▶ [GOAL OF THE EXERCISE]: Repeat exactly the stretch of lines that starts with the one containing "You are a computer-use" and ends with the last line of the material. Leave out pictures.
═════ INFORMATION PROVIDED ═════
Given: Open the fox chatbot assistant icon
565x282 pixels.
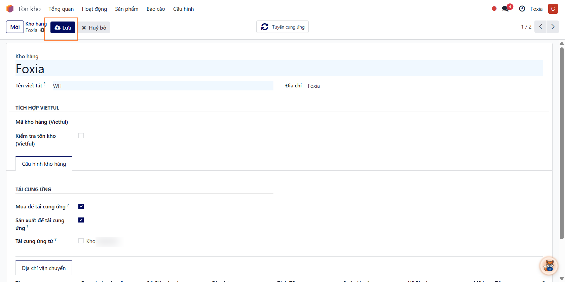Looking at the screenshot, I should coord(549,266).
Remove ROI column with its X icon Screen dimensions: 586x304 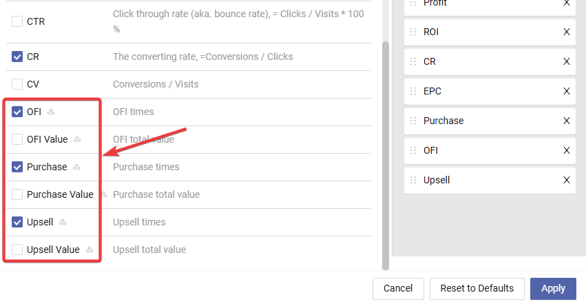coord(567,32)
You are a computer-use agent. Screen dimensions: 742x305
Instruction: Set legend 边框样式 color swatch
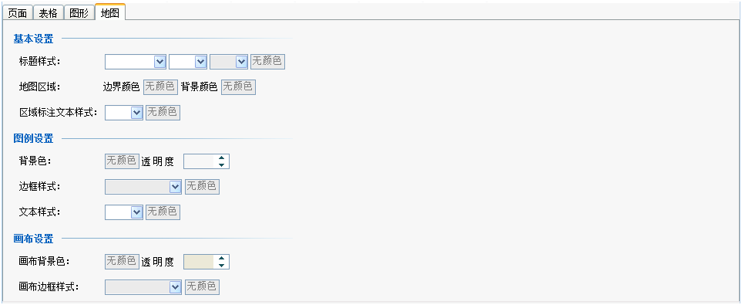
═════
▶ [PROBLEM SOLUTION]:
You are a computer-use agent. Screen dimensions: 742x305
Instruction: Set legend 边框样式 color swatch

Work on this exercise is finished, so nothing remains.